* [Record extracts]:
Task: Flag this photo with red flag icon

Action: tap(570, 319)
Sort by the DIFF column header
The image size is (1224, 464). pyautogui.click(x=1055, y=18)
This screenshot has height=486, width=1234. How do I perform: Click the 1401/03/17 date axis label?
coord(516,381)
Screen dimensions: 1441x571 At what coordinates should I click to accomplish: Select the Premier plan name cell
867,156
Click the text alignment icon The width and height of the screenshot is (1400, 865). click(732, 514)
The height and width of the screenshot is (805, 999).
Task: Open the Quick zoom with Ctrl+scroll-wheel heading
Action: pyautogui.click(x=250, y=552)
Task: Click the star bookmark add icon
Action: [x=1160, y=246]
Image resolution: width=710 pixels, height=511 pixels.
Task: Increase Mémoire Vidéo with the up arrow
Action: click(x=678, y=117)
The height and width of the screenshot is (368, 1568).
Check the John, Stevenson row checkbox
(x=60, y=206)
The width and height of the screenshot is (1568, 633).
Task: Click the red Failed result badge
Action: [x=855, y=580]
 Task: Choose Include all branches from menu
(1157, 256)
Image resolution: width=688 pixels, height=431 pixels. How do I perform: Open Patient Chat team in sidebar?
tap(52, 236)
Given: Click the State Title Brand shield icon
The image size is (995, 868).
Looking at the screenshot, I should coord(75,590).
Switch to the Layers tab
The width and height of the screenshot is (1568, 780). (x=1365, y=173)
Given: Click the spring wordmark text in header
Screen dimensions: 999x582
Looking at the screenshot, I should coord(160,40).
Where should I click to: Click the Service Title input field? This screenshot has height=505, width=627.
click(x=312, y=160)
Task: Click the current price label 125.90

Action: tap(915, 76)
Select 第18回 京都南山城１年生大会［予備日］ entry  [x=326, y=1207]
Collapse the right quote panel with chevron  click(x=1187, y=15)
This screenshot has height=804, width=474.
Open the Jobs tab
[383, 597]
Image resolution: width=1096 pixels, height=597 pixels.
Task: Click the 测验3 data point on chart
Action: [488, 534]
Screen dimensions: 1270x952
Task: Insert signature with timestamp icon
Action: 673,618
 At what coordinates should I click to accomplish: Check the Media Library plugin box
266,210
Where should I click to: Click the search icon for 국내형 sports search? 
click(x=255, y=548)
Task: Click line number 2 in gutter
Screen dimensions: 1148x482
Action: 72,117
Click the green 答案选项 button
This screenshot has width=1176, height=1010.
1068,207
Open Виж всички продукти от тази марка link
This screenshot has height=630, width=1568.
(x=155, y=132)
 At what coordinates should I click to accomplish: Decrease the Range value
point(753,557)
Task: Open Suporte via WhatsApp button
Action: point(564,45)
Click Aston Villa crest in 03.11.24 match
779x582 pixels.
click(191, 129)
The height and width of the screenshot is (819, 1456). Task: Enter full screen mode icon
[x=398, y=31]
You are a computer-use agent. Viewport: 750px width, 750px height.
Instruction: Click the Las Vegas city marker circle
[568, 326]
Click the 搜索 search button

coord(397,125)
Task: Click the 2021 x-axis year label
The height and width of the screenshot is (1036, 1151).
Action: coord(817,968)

* [Task details]: Put the lines of the records above into a Markdown table with two columns, Row and Record line, numbering each row and leaving out blank lines.

* [Solution to this problem]:
| Row | Record line |
|---|---|
| 1 | Task: Flag this photo with red flag icon |
| 2 | Action: tap(570, 319) |
| 3 | Sort by the DIFF column header |
| 4 | The image size is (1224, 464). pyautogui.click(x=1055, y=18) |
| 5 | This screenshot has height=486, width=1234. How do I perform: Click the 1401/03/17 date axis label? |
| 6 | coord(516,381) |
| 7 | Screen dimensions: 1441x571 At what coordinates should I click to accomplish: Select the Premier plan name cell |
| 8 | 867,156 |
| 9 | Click the text alignment icon The width and height of the screenshot is (1400, 865). click(732, 514) |
| 10 | The height and width of the screenshot is (805, 999). |
| 11 | Task: Open the Quick zoom with Ctrl+scroll-wheel heading |
| 12 | Action: pyautogui.click(x=250, y=552) |
| 13 | Task: Click the star bookmark add icon |
| 14 | Action: [x=1160, y=246] |
| 15 | Image resolution: width=710 pixels, height=511 pixels. |
| 16 | Task: Increase Mémoire Vidéo with the up arrow |
| 17 | Action: click(x=678, y=117) |
| 18 | The height and width of the screenshot is (368, 1568). |
| 19 | Check the John, Stevenson row checkbox |
| 20 | (x=60, y=206) |
| 21 | The width and height of the screenshot is (1568, 633). |
| 22 | Task: Click the red Failed result badge |
| 23 | Action: [x=855, y=580] |
| 24 |  Task: Choose Include all branches from menu |
| 25 | (1157, 256) |
| 26 | Image resolution: width=688 pixels, height=431 pixels. How do I perform: Open Patient Chat team in sidebar? |
| 27 | tap(52, 236) |
| 28 | Given: Click the State Title Brand shield icon |
| 29 | The image size is (995, 868). |
| 30 | Looking at the screenshot, I should coord(75,590). |
| 31 | Switch to the Layers tab |
| 32 | The width and height of the screenshot is (1568, 780). (x=1365, y=173) |
| 33 | Given: Click the spring wordmark text in header |
| 34 | Screen dimensions: 999x582 |
| 35 | Looking at the screenshot, I should coord(160,40). |
| 36 | Where should I click to: Click the Service Title input field? This screenshot has height=505, width=627. |
| 37 | click(x=312, y=160) |
| 38 | Task: Click the current price label 125.90 |
| 39 | Action: tap(915, 76) |
| 40 | Select 第18回 京都南山城１年生大会［予備日］ entry  [x=326, y=1207] |
| 41 | Collapse the right quote panel with chevron  click(x=1187, y=15) |
| 42 | This screenshot has height=804, width=474. |
| 43 | Open the Jobs tab |
| 44 | [383, 597] |
| 45 | Image resolution: width=1096 pixels, height=597 pixels. |
| 46 | Task: Click the 测验3 data point on chart |
| 47 | Action: [488, 534] |
| 48 | Screen dimensions: 1270x952 |
| 49 | Task: Insert signature with timestamp icon |
| 50 | Action: 673,618 |
| 51 |  At what coordinates should I click to accomplish: Check the Media Library plugin box |
| 52 | 266,210 |
| 53 | Where should I click to: Click the search icon for 국내형 sports search?  |
| 54 | click(x=255, y=548) |
| 55 | Task: Click line number 2 in gutter |
| 56 | Screen dimensions: 1148x482 |
| 57 | Action: 72,117 |
| 58 | Click the green 答案选项 button |
| 59 | This screenshot has width=1176, height=1010. |
| 60 | 1068,207 |
| 61 | Open Виж всички продукти от тази марка link |
| 62 | This screenshot has height=630, width=1568. |
| 63 | (x=155, y=132) |
| 64 |  At what coordinates should I click to accomplish: Decrease the Range value |
| 65 | point(753,557) |
| 66 | Task: Open Suporte via WhatsApp button |
| 67 | Action: point(564,45) |
| 68 | Click Aston Villa crest in 03.11.24 match |
| 69 | 779x582 pixels. |
| 70 | click(191, 129) |
| 71 | The height and width of the screenshot is (819, 1456). Task: Enter full screen mode icon |
| 72 | [x=398, y=31] |
| 73 | You are a computer-use agent. Viewport: 750px width, 750px height. |
| 74 | Instruction: Click the Las Vegas city marker circle |
| 75 | [568, 326] |
| 76 | Click the 搜索 search button |
| 77 | coord(397,125) |
| 78 | Task: Click the 2021 x-axis year label |
| 79 | The height and width of the screenshot is (1036, 1151). |
| 80 | Action: coord(817,968) |